Friday, 8 February 2013

Do You Hear The People Sing

“Do you hear the people sing?
Singing the song of angry men?
It is the music of the people
Who will not be slaves again!
When the beating of your heart
Echoes the beating of the drums
There is a life about to start
When tomorrow comes!

Do You Hear the People Sing – Les Miserables

It will probably come as no surprise to you my love of music stretches well into the musical scene. After all I am an advocate of nearly every type of music – except dubstep. God, I hate dubstep. However, musicals get a big tick for me. I both love to see them live and love to listen to just the music - I have a playlist dedicated just to musicals on my iPod despite most needing a plotline to make sense. From Grease to Rocky Horror Picture Show to Mamma Mia and, of course, every Disney musical ever, the stage singing sensation makes me happy.

I finally got around to seeing the new Les Miserables movie last week and I’m using this blog post to sift through the good, the bad and the utterly fabulous. One of the biggest talking points was whether the actors could portray these classic characters and all they had to suffer through. To me, Hugh Jackman made a very believable Jean Val Jean and nailed the thinking-outloud-singing parts. Russell Crowe as Javert was a good choice with his evil eye and professional manner – though I thought he struggled on some of the higher singing notes. Sacha Baron-Cohen and Helena Bonham-Carter were the perfectly deliciously evils as The Thenadiers, and I cannot fault any of the Revolutionary Student Group choices, especially the youngster playing Gavroche.
◆ ◆ ◆ ◆
▶ **Instruction 1**:
In the records, rewrite the part that opens with the line containing "The height and width of the screenshot is (403, 1300)." and closes with the end of the records, replacing "Instruction" with "Command" and leaving everything else unchanged.

▶ **Stored items from a collection**:
◆ ◆ ◆ ◆
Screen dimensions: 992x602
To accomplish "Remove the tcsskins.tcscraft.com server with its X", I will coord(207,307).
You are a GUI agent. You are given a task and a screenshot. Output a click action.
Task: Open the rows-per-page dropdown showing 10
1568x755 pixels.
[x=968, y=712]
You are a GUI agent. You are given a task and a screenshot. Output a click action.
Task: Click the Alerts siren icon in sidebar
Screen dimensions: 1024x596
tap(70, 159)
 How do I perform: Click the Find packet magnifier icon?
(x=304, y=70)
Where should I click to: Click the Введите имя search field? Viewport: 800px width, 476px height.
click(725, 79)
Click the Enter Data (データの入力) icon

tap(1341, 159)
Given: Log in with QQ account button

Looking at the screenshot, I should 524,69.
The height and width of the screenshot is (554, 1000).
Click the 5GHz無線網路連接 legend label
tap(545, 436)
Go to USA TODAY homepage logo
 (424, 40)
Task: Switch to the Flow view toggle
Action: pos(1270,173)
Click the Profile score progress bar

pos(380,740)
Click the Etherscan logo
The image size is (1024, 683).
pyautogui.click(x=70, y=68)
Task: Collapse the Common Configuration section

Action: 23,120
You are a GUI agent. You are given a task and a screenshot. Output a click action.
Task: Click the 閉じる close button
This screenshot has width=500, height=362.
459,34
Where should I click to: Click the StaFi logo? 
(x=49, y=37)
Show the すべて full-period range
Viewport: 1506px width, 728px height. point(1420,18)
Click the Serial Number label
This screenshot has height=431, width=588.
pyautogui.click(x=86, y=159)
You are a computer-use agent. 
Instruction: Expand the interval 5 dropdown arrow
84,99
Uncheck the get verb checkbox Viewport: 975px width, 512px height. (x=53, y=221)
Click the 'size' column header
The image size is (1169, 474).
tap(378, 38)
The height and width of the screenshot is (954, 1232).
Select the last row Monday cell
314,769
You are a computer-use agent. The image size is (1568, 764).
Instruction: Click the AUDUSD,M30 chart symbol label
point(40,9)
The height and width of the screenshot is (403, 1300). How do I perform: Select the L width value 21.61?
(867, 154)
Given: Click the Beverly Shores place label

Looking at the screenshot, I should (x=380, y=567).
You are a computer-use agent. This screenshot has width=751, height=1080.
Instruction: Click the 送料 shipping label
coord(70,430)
◆ ◆ ◆ ◆
▶ **Instruction 2**:
Please transcribe the part of the blog post that opens with the words "I finally got" and closes with "youngster playing Gavroche.".

▶ **Task result 1**:
The height and width of the screenshot is (403, 1300). How do I perform: Select the L width value 21.61?
(867, 154)
Given: Click the Beverly Shores place label

Looking at the screenshot, I should (x=380, y=567).
You are a computer-use agent. This screenshot has width=751, height=1080.
Command: Click the 送料 shipping label
coord(70,430)

▶ **Task result 2**:
I finally got around to seeing the new Les Miserables movie last week and I’m using this blog post to sift through the good, the bad and the utterly fabulous. One of the biggest talking points was whether the actors could portray these classic characters and all they had to suffer through. To me, Hugh Jackman made a very believable Jean Val Jean and nailed the thinking-outloud-singing parts. Russell Crowe as Javert was a good choice with his evil eye and professional manner – though I thought he struggled on some of the higher singing notes. Sacha Baron-Cohen and Helena Bonham-Carter were the perfectly deliciously evils as The Thenadiers, and I cannot fault any of the Revolutionary Student Group choices, especially the youngster playing Gavroche.